- Promotional poster
- Directed by: Sahuraj Shinde
- Produced by: U.E. Ganesh G. Kumar G.S. Jagadish Sunilkumar Shindhe
- Starring: Raghu Mukherjee; Rekha; Kiran Srinivas;
- Cinematography: H. C. Venu
- Music by: V. Harikrishna
- Release date: 8 April 2011;
- Country: India
- Language: Kannada

= Prema Chandrama =

Prema Chandrama (lit. 'Loveable moon') is a 2011 Indian Kannada-language romantic drama film directed by Sahuraj Shinde and starring Raghu Mukherjee, Rekha and Kiran Srinivas.
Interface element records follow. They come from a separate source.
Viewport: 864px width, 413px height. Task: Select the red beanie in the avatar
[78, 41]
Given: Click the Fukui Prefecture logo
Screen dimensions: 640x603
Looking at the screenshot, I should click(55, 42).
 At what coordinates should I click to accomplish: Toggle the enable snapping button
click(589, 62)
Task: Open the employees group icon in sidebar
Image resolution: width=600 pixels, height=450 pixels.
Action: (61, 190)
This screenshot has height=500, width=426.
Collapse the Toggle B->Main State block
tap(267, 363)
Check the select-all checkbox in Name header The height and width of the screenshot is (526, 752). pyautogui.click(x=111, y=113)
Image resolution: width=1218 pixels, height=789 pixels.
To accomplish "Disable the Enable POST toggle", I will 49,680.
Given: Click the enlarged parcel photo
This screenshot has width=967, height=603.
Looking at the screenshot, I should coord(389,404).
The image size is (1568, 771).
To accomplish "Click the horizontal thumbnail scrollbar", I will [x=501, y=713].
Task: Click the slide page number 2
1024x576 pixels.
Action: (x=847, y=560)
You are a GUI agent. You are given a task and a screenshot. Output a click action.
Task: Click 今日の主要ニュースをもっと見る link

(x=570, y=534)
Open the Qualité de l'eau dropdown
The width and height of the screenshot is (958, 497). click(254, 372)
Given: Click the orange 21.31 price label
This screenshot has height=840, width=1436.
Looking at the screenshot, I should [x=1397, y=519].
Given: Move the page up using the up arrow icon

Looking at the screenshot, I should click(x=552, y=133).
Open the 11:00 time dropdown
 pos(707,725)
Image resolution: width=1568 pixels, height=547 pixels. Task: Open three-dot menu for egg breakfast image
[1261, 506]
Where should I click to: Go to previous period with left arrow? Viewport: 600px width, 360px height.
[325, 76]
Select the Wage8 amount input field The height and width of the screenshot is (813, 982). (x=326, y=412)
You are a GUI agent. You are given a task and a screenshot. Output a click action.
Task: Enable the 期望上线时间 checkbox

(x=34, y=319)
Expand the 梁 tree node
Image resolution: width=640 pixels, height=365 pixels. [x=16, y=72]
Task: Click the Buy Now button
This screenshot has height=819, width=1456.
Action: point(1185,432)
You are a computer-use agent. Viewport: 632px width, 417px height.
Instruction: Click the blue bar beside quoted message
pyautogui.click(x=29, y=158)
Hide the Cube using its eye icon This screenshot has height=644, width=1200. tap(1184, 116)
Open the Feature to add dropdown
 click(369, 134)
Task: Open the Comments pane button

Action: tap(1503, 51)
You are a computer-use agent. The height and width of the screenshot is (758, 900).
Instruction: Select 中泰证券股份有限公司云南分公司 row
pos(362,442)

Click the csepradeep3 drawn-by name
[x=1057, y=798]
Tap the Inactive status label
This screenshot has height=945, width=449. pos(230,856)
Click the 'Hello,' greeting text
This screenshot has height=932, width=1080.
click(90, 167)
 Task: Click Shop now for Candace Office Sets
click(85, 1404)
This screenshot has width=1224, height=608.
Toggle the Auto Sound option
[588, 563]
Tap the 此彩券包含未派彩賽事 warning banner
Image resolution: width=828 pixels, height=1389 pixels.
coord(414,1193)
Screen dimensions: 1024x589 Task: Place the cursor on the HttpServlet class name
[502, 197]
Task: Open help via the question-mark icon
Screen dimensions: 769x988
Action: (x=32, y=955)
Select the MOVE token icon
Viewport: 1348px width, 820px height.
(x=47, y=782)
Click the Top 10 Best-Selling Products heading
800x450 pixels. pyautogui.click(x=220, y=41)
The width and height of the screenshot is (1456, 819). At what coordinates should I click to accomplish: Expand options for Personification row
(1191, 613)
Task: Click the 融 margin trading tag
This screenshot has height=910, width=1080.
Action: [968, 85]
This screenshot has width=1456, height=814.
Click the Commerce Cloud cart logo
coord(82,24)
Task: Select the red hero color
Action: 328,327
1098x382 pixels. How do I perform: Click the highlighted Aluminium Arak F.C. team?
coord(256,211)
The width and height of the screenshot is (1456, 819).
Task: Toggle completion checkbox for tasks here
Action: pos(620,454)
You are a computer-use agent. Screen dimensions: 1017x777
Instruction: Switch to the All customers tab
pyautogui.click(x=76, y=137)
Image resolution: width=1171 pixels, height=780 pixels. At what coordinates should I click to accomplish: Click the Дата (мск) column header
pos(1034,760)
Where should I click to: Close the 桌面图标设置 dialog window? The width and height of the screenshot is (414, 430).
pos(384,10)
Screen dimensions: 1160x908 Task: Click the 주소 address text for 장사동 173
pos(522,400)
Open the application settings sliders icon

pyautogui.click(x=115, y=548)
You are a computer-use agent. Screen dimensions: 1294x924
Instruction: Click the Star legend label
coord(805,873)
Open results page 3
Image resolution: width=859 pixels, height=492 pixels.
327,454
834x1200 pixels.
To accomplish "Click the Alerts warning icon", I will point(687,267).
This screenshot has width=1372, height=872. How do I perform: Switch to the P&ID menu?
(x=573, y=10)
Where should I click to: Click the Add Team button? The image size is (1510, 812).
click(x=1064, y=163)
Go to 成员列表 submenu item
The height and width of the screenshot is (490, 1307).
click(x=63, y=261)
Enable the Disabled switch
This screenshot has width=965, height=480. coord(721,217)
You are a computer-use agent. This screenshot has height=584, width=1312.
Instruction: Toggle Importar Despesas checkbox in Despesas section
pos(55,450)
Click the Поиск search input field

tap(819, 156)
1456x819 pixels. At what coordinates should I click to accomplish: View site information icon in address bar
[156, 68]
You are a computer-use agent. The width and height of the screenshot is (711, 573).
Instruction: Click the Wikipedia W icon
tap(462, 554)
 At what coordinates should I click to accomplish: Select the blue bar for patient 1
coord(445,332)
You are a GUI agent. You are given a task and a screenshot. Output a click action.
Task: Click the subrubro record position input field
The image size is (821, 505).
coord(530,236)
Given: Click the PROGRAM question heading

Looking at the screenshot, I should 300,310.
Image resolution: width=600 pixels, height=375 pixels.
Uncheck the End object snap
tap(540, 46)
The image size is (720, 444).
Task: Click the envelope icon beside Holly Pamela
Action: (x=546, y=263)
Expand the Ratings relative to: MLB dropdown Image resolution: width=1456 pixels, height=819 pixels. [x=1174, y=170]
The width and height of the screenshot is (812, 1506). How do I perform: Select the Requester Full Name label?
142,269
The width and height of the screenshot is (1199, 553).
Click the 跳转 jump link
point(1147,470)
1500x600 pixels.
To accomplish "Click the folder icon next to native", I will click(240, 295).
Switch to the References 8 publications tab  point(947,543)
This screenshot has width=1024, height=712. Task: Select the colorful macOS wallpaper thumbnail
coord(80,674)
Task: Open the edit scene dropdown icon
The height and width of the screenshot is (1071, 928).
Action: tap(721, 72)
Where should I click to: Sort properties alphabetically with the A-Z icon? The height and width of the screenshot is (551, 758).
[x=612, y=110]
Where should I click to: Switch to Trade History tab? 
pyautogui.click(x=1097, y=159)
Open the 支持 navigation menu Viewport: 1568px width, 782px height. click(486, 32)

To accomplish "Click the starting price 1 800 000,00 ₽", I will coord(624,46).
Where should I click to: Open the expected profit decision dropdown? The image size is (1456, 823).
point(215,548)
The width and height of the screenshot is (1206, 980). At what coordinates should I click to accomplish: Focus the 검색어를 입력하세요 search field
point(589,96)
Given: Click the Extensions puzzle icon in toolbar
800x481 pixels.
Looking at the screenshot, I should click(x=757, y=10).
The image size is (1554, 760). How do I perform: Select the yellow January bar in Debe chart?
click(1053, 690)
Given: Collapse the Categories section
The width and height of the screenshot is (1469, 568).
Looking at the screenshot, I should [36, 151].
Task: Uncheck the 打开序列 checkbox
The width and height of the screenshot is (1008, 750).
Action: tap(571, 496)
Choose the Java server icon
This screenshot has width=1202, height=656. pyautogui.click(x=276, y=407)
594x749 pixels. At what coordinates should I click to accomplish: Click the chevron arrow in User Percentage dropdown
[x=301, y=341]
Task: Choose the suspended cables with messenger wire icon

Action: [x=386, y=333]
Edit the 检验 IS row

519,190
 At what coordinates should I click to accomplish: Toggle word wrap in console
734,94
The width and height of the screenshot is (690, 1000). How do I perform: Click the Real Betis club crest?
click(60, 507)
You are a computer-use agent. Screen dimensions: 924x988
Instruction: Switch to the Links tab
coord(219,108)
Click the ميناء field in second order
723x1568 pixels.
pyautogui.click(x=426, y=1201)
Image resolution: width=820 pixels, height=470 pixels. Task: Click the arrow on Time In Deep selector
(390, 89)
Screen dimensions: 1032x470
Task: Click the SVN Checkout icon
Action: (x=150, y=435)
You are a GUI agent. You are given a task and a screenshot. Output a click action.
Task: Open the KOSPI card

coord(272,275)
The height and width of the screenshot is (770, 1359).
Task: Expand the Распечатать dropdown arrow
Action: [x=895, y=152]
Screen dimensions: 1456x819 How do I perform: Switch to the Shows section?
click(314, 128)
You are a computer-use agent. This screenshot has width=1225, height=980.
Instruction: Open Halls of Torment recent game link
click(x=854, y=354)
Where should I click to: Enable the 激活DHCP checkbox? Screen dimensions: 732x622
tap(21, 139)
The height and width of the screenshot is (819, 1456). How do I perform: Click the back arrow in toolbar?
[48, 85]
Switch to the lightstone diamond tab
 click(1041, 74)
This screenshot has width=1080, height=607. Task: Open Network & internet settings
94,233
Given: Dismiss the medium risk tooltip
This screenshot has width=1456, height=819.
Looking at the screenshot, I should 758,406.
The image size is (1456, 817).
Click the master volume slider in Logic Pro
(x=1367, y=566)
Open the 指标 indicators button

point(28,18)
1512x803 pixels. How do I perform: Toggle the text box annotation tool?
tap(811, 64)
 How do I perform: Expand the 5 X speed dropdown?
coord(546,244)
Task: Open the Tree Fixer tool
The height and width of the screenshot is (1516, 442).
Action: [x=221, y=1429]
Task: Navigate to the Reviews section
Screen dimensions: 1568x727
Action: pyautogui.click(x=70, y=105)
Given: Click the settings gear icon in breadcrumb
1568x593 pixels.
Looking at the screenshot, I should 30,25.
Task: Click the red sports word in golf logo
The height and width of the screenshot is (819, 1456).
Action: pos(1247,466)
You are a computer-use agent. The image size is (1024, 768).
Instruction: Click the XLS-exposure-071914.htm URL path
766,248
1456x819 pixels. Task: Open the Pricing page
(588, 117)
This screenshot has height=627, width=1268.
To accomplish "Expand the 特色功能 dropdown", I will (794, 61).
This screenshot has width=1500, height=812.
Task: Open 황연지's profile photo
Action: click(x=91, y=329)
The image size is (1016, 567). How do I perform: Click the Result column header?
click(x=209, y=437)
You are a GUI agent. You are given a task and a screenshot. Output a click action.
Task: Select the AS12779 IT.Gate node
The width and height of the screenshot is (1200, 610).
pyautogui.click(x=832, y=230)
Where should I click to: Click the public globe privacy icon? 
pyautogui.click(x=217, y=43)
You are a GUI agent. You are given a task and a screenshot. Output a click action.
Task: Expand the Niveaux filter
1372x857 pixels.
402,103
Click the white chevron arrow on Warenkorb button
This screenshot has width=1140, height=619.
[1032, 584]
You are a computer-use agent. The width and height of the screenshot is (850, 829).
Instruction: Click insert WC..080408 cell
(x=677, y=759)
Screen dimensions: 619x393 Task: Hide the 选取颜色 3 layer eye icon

The film released to negative reviews. The film's title is based on a song from Yajamana (2000).

== Cast ==
- Raghu Mukherjee as Sanjay / Palakshi / Devadatta
- Rekha as Chetana
- Kiran Srinivas as Dr. Vijay
- Srinath
- Sumithra
- Umashree as Nurse
- Abhinaya

== Production ==
Prem and Nikita Thukral were initially cast in the lead roles before they were replaced after a week due to differences with the film team.

== Soundtrack ==
The soundtrack was composed by V. Harikrishna.

Track listing
| No. | Title | Lyrics | Singer(s) | Length |
|---|---|---|---|---|
| 1. | "Kanngalu Ondadavu" | V. Nagendra Prasad | Harish Raghavendra, Shamitha Malnad | 4:34 |
| 2. | "Ommome Yaako" | Kaviraj | Sonu Nigam | 4:15 |
| 3. | "Rastheli Ibbarigunu" | Yogaraj Bhat | Tippu, Sharvya | 4:24 |
| 4. | "Ondanondu" | Kaviraj | Shankar Mahadevan, Karthik | 4:12 |
| 5. | "Ellindalo Ondu Swarga" | Kaviraj | Shaan, Anuradha Bhat | 4:20 |
| Total length: |  |  |  | 21:45 |

== Reception ==
A critic from Bangalore Mirror wrote that "This film has shades of the Hindi make Deewana. Beware, only shades of that story. The rest of it is in ‘TV serial’ mode". A critic from The Times of India rated the film three out of five stars and wrote that "Director could have done a better job of this sentimental story with good script and neat narration". A critic from IANS wrote that "'Prema Chandrama' is another amateurish attempt of Shinde that has gone haywire because of a bad script".